1988, a season which saw the titanic juggernaut of Mclaren securing wins in the first eleven races of the season, toppling numerous records.
As Ayrton Senna and Alain Prost jousted for the championship, F1 headed to Monza where Ferrari had not won since 1979.
Enzo Ferrari had also passed away less than a month earlier, having formed the Scuderia Formula One team into becoming a successful outfit.
Ferrari still could not match Mclaren in qualifying though, as Senna grabbed his tenth pole of the season.
Williams saw a slight driver re-shuffling pre-race; Nigel Mansell being forced out with chicken pox, replaced by French debutant Jean-Louis Schlesser.
Off the start, Prost managed to jump Senna into the lead, though the Brazilian retook the position moments later into the first of the double chicane.
Despite Senna comfortably leading after his start recovery, Prost managed to reduce the deficit down to two seconds as the race progressed.

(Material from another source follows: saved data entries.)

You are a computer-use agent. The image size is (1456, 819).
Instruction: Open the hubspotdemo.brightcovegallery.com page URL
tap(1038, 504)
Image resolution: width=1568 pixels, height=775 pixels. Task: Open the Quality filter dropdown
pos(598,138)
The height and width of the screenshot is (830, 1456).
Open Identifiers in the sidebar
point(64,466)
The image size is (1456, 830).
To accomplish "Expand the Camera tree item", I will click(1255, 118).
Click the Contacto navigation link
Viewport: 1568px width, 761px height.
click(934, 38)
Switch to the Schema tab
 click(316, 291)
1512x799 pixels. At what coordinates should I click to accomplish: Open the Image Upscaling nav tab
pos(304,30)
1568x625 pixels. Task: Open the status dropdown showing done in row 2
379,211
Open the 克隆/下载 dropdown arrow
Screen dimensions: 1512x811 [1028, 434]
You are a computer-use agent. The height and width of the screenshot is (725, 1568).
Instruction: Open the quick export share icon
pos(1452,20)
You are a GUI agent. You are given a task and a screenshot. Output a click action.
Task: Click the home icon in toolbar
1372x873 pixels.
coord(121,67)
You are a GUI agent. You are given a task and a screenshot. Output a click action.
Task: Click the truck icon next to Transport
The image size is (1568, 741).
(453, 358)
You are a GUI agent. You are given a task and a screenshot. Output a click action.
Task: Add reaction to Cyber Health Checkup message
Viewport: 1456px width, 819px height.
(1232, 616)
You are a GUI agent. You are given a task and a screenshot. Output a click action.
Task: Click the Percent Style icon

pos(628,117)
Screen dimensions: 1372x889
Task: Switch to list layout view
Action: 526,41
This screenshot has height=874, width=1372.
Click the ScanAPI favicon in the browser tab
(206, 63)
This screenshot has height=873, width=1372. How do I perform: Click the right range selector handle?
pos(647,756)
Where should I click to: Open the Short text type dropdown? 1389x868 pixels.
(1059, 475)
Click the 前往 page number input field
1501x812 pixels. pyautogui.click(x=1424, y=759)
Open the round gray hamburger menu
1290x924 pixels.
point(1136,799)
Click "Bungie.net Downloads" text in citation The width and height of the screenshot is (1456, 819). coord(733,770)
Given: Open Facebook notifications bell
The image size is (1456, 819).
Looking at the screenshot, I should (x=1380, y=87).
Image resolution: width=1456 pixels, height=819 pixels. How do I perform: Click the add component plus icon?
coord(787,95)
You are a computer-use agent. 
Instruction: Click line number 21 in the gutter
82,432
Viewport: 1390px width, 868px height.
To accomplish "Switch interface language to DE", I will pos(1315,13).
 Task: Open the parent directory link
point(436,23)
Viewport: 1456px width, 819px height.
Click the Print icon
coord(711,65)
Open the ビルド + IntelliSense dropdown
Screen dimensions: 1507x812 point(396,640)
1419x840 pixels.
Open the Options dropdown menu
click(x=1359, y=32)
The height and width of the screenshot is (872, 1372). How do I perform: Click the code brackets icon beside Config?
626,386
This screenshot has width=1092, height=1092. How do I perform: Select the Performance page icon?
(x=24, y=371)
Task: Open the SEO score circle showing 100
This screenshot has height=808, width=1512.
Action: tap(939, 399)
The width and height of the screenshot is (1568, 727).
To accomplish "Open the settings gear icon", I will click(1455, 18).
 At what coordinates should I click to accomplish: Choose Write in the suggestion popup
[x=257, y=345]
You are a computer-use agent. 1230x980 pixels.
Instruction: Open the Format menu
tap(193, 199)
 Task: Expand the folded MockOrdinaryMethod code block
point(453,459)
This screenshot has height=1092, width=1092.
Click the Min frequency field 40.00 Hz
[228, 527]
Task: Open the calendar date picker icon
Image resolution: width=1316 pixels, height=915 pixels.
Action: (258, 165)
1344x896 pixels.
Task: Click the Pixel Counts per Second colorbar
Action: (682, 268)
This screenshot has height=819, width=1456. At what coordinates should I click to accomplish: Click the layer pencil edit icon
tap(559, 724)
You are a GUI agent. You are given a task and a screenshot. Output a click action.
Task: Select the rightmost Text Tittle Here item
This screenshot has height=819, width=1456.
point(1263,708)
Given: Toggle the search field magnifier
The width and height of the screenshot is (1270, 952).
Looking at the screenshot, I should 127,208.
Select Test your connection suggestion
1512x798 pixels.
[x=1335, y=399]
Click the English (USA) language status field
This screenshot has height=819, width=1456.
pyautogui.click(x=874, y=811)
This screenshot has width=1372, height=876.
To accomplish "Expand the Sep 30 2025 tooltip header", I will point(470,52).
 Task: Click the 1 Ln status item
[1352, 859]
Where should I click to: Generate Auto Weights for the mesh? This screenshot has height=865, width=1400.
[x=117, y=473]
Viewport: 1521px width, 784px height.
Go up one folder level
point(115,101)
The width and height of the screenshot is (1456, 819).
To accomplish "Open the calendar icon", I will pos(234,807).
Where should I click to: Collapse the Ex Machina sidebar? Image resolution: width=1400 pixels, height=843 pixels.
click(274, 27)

Further down the field, reigning world champion Nelson Piquet retired on lap 11 after spinning off into the gravel – the product of a reported clutch issue.
Luis Perez-Sala also spun and rejoined, though would retire a lap after Piquet with gearbox issues.
In fact, the long and fast attributes of Monza were beginning to take a severe toll on the turbo-powered cars, as only eight drivers completed the full 51 laps.
Speculation began to mount that Prost would join the list, as he began to drop off Senna’s tail, and into the clutches of Gerhard Berger’s Ferrari sitting in third position.
And sure enough, the Frenchman succumbed to Berger before limping to the pits on lap 35, the Mclaren mechanics retiring the car due to a misfiring engine.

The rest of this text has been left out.